▶ _WRITTEN REQUEST_:
Lay out the lines of the listing between the line holding "Viewport: 1300px width, 609px height." and the line holding "Viewport: 779px width, 357px", inclusive, as a Markdown table with the columns Row and Listing line, skipping blank lines. Leave the pictures out of the table.

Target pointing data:
----

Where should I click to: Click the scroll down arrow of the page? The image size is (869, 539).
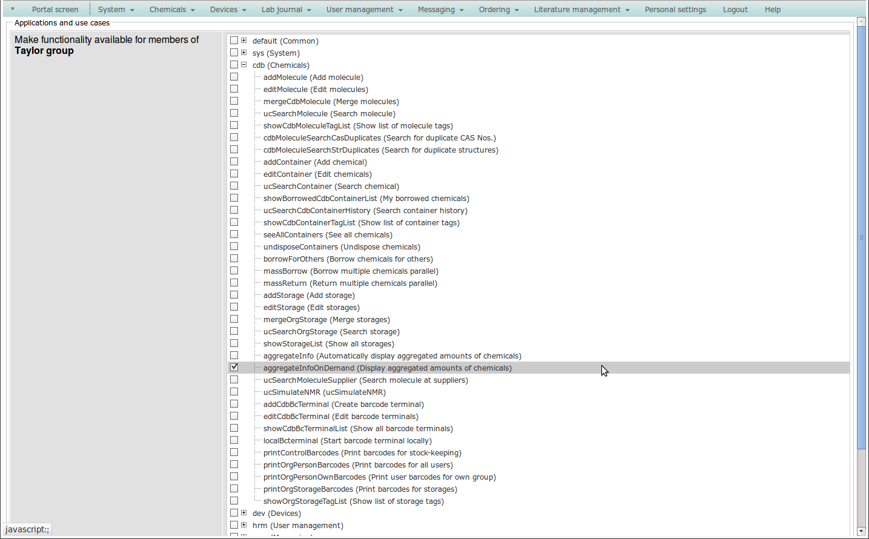[861, 531]
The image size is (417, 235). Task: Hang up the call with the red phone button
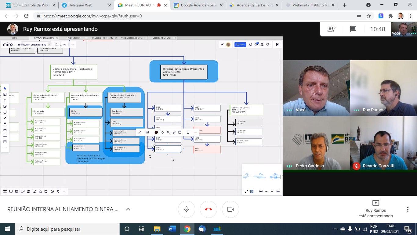[x=209, y=209]
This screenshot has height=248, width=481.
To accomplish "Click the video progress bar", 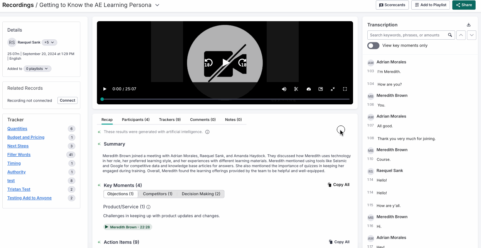I will pos(225,99).
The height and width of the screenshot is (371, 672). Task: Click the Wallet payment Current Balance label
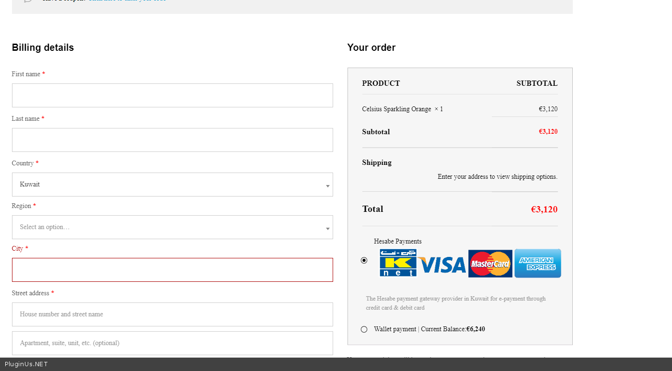429,329
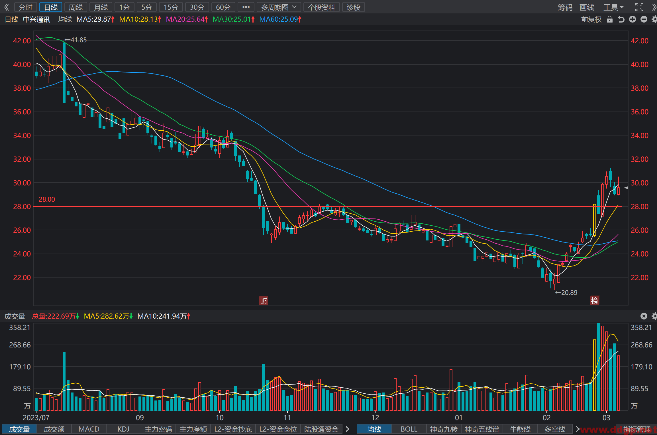Click the undo arrow icon in chart toolbar
The height and width of the screenshot is (435, 657).
621,19
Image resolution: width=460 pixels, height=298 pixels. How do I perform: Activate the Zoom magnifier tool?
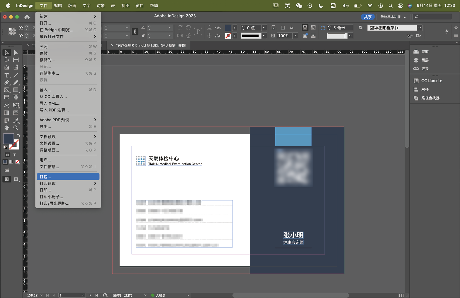coord(16,128)
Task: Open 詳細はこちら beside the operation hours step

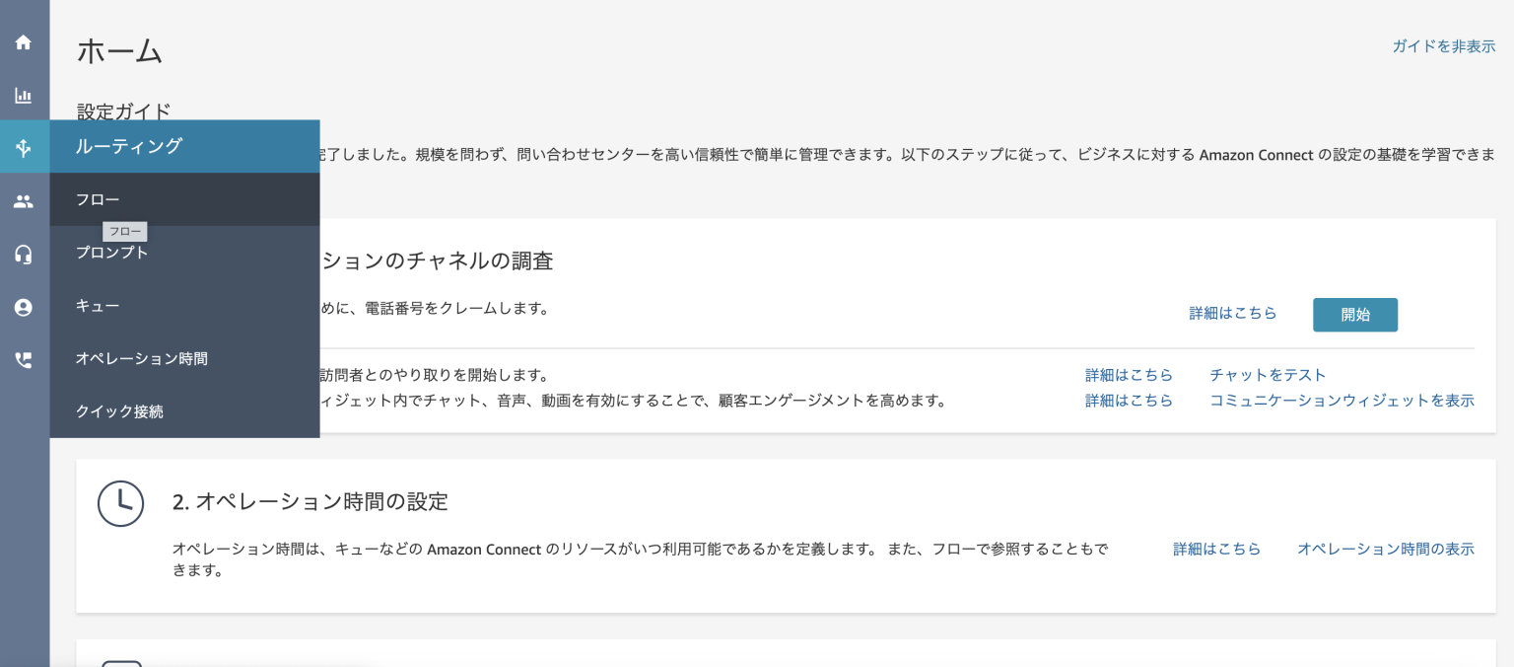Action: 1217,549
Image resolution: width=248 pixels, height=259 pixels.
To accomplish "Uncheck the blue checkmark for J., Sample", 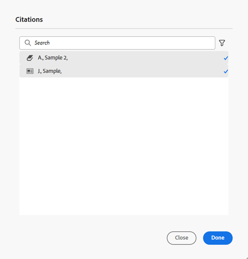I will coord(226,72).
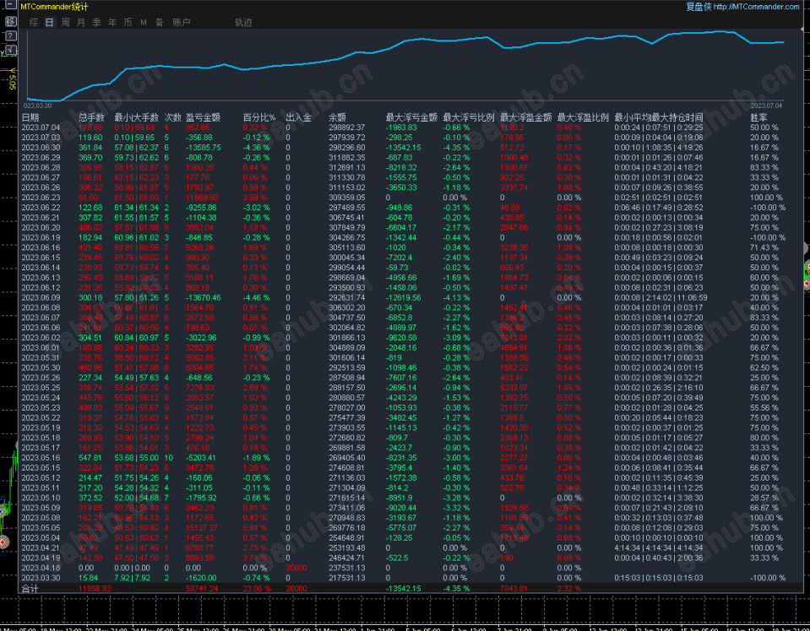Switch to the 周 weekly tab
This screenshot has width=810, height=631.
click(65, 22)
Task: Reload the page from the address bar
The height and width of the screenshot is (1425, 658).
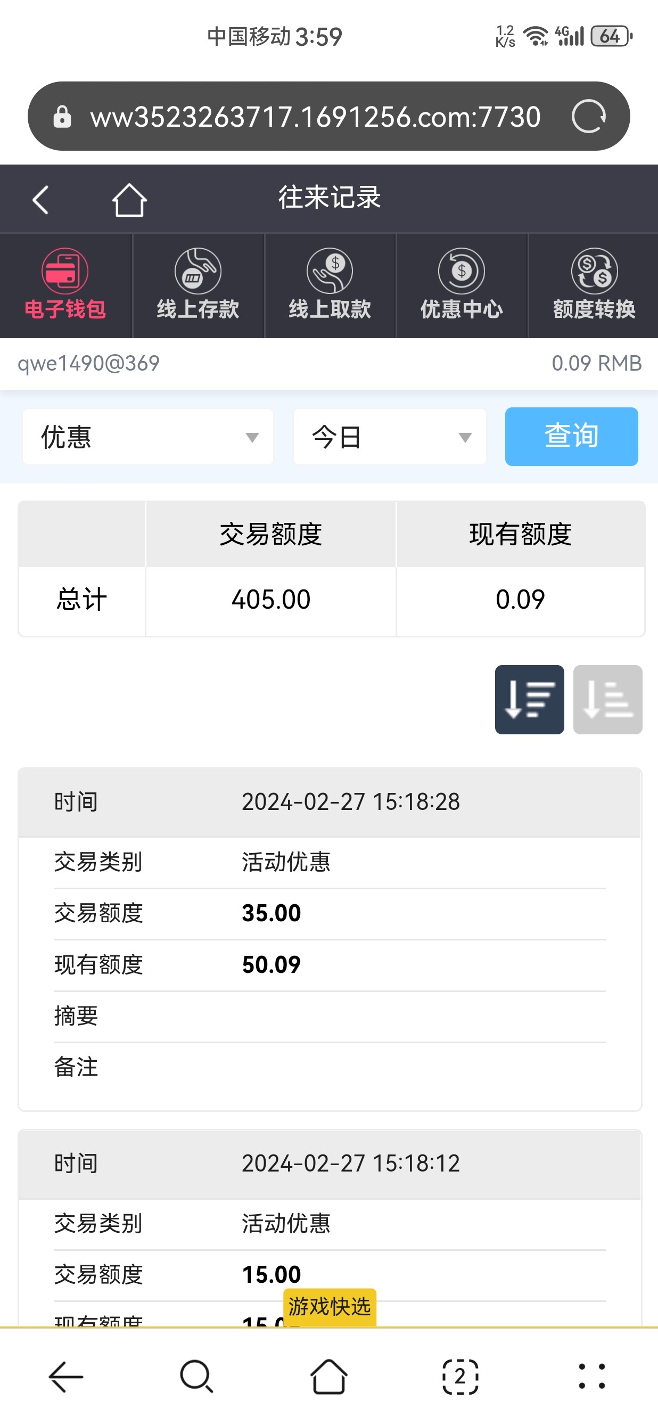Action: point(588,117)
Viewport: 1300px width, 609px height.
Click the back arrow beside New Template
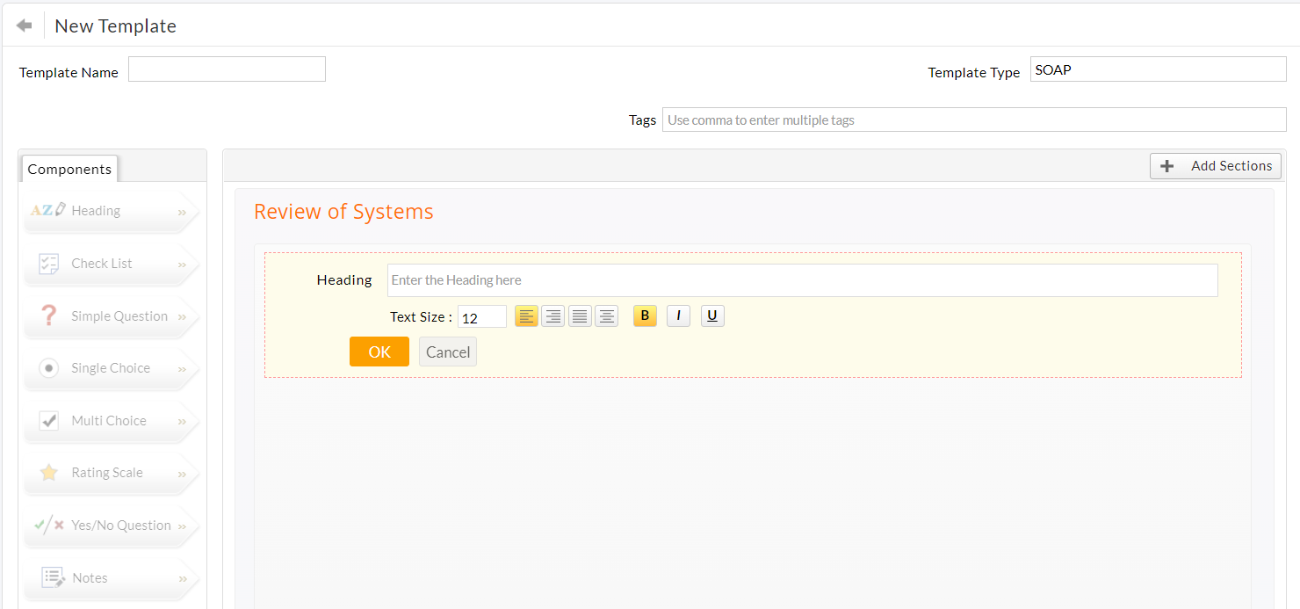point(24,25)
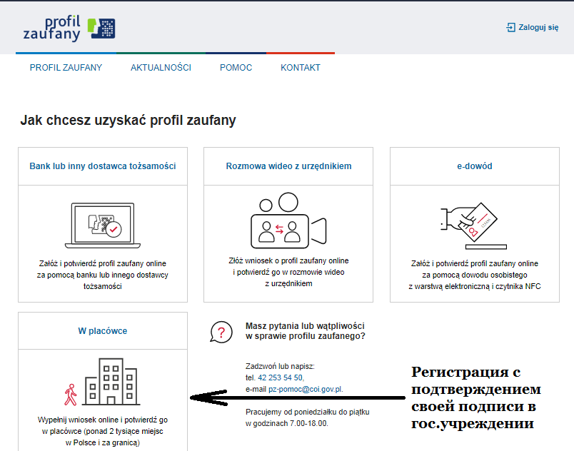574x451 pixels.
Task: Click the Bank lub inny dostawca tożsamości heading
Action: tap(103, 166)
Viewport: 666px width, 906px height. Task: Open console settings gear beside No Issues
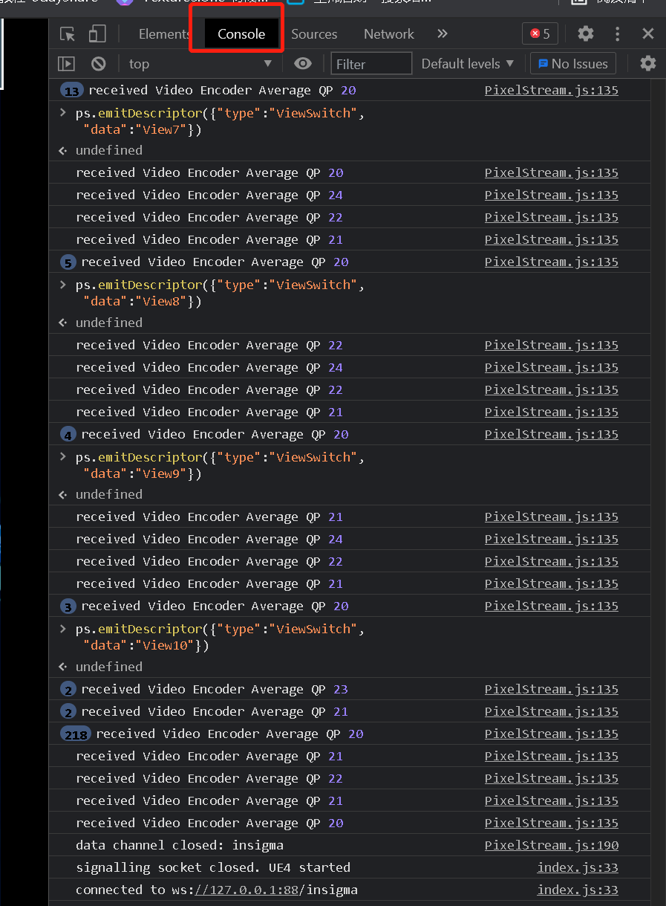[x=648, y=64]
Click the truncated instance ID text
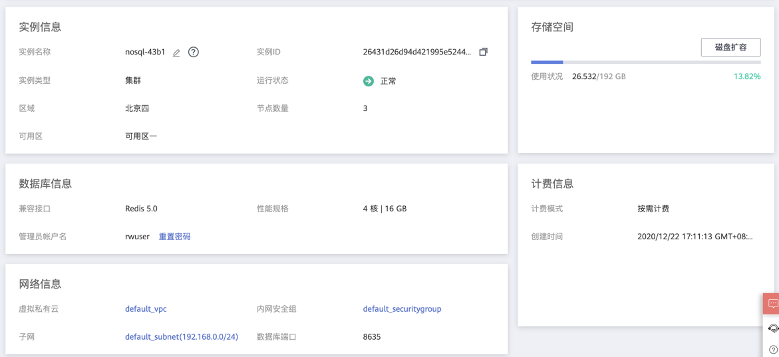Viewport: 779px width, 357px height. [x=416, y=52]
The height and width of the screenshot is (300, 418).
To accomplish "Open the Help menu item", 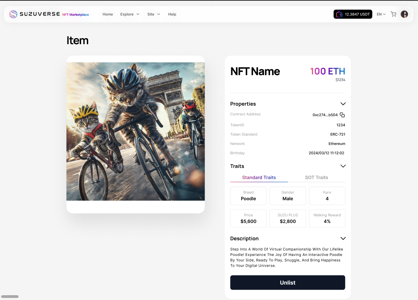I will (x=172, y=14).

----

▶ _OUTPUT FOR THIS EXERCISE_:
| Row | Listing line |
|---|---|
| 1 | Viewport: 1300px width, 609px height. |
| 2 | Click the back arrow beside New Template |
| 3 | point(24,25) |
| 4 | 574x451 pixels. |
| 5 | Task: Click the Bank lub inny dostawca tożsamości heading |
| 6 | Action: tap(103, 166) |
| 7 | Viewport: 666px width, 906px height. Task: Open console settings gear beside No Issues |
| 8 | [x=648, y=64] |
| 9 | Click the truncated instance ID text |
| 10 | Viewport: 779px width, 357px height. [x=416, y=52] |